Mae: So far it’s only been almost.
Daniel: Ms. Holloway, you’re precise and structured; Mr. Calder, let’s say… improvisational. How does that complement each other?
Mae: I plan. He deviates. We meet in the middle.
Jules: When Mae flies, everything is exact down to the cup’s position. When I fly, it’s… a creative process.
Mae: The only creative process in the cockpit should be radio phrasing.
Jules: She keeps the course, I keep morale. If it gets hairy, we briefly swap roles: she says something nice, I shut up.
Mae: Happens about once a year.
Jules: That’s my holiday.
Daniel: Your most remarkable flight — best or worst?
Mae: A night approach into Stornoway. Low cloud, crosswind, no ILS. We went visual under the ceiling with minimal visibility. Technically demanding, cleanly flown.
Jules: I remember the return. A gull ruined our takeoff roll; Mae aborted as if she knew. I was mid-sentence.
Mae: “Rotate” hadn’t been called.
Jules: I swear the gull learned respect.
Mae: And you argued with it for ten minutes.
Jules: Someone had to hear her side.
Daniel: Describe Northern Drift in one sentence to someone who’s never heard of you.
Mae: Regional air freight under changeable conditions, minimal resources, maximum self-reliance.
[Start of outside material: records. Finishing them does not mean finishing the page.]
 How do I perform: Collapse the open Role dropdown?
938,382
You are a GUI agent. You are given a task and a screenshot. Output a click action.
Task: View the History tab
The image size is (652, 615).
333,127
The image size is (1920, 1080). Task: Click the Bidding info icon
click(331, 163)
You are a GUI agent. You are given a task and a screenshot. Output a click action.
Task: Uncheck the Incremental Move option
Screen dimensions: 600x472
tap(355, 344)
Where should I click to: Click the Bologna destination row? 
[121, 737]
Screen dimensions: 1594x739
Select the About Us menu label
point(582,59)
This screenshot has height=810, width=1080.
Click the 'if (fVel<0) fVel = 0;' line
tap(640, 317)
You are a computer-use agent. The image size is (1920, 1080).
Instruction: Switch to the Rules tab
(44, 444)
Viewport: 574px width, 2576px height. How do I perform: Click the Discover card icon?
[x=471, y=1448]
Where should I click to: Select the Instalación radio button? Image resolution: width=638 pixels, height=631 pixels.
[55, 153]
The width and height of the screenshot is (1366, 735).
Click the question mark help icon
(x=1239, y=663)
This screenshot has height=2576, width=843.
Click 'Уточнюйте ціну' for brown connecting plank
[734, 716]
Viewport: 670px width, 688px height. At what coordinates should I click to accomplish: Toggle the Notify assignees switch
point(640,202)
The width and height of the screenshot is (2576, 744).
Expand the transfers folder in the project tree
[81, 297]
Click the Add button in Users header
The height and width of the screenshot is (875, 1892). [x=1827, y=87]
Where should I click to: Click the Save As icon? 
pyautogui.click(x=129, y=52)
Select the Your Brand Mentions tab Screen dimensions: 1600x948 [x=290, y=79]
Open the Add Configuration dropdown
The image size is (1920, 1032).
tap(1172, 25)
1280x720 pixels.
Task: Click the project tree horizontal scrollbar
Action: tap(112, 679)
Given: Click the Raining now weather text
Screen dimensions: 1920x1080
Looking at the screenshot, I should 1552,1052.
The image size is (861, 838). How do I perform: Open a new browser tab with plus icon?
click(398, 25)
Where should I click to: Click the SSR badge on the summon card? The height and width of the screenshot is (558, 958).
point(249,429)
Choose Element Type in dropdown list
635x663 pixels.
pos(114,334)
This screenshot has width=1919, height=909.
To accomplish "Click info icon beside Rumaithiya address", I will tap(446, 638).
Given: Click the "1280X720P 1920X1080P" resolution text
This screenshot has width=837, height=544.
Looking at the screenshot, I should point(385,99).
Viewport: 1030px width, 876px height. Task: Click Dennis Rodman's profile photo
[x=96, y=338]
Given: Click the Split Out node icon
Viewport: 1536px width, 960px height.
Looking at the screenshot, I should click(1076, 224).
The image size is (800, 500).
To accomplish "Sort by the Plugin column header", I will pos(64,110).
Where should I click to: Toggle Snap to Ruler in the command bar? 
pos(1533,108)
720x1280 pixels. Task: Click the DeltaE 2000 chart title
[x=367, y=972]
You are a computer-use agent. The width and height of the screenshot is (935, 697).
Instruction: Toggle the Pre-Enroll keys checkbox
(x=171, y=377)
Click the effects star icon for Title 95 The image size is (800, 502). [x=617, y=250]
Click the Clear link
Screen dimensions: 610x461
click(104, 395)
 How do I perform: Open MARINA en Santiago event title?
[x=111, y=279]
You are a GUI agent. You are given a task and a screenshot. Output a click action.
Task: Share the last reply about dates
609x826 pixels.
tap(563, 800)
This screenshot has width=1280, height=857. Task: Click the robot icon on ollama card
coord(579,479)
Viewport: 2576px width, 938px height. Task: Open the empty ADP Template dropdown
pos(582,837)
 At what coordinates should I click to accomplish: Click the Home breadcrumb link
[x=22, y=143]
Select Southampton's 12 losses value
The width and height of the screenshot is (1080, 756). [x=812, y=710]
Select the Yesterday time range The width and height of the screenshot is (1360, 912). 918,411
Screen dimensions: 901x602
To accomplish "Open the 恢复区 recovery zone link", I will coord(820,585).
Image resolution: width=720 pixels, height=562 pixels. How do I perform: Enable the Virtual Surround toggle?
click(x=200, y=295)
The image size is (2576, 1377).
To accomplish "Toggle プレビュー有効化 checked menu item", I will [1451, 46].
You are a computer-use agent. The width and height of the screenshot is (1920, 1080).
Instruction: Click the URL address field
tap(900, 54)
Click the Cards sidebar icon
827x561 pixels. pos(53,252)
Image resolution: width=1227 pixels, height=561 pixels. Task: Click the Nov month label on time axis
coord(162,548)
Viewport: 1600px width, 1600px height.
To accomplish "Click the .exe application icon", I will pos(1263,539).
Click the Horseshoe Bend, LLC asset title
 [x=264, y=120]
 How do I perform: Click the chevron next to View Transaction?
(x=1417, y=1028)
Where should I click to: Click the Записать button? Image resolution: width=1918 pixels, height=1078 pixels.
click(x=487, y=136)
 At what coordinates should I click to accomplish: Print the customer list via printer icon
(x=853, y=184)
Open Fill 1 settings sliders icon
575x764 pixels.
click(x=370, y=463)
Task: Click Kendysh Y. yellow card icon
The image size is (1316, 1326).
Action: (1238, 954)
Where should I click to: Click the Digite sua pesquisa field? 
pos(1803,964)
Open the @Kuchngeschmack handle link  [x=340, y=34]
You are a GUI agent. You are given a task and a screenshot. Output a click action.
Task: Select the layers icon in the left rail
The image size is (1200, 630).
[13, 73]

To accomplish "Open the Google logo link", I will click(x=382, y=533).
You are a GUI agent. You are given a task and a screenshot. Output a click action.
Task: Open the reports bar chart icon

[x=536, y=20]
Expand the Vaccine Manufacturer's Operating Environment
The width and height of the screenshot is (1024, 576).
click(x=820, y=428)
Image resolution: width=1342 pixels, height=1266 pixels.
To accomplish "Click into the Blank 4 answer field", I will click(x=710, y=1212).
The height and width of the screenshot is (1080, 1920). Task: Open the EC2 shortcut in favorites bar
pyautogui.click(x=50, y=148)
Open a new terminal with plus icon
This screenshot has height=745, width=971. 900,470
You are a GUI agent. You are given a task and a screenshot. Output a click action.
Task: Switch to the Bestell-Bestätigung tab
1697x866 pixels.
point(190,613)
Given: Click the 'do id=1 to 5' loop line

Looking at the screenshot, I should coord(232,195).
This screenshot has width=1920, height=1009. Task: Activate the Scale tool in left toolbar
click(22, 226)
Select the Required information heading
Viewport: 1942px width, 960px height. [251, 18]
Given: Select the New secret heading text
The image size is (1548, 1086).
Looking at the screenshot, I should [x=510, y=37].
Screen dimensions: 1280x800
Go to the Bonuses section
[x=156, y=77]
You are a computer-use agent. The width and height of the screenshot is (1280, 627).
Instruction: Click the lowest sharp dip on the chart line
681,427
Jules: Two people, one aircraft, and enough coffee to circle Scotland.
Mae: Not a realistic flight profile.
Jules: But a good slogan.
Mae: Northern Drift isn’t a marketing project.
Daniel: Last one: day off on the ground or another run in the air?
Mae: A run. Stillness creates unrest.
Jules: Depends if the day off is paid. Honestly: I’d probably fly. You even start to miss the “diesel” smell.
Mae: It’s not diesel.
Jules: Jet A-1, yes. Smells like home to me.
Mae: Smells like work.
Jules: Some people have a sofa. We have the Twin Otter.
Mae: And maintenance intervals.
My thanks to both — though I suspect there are chapters between Mae’s precision and Jules’s improvisation no book can fully capture. As I leave, the stove sighs, rain taps the roof, and fog drifts in from the Moray Firth. Mae notes something in the log; Jules offers me the last sip of coffee, which I wisely decline. Behind me, as the door closes, he calls: “Write that we’re not that grumpy!” Mae looks up for a second: “That wouldn’t be credible.”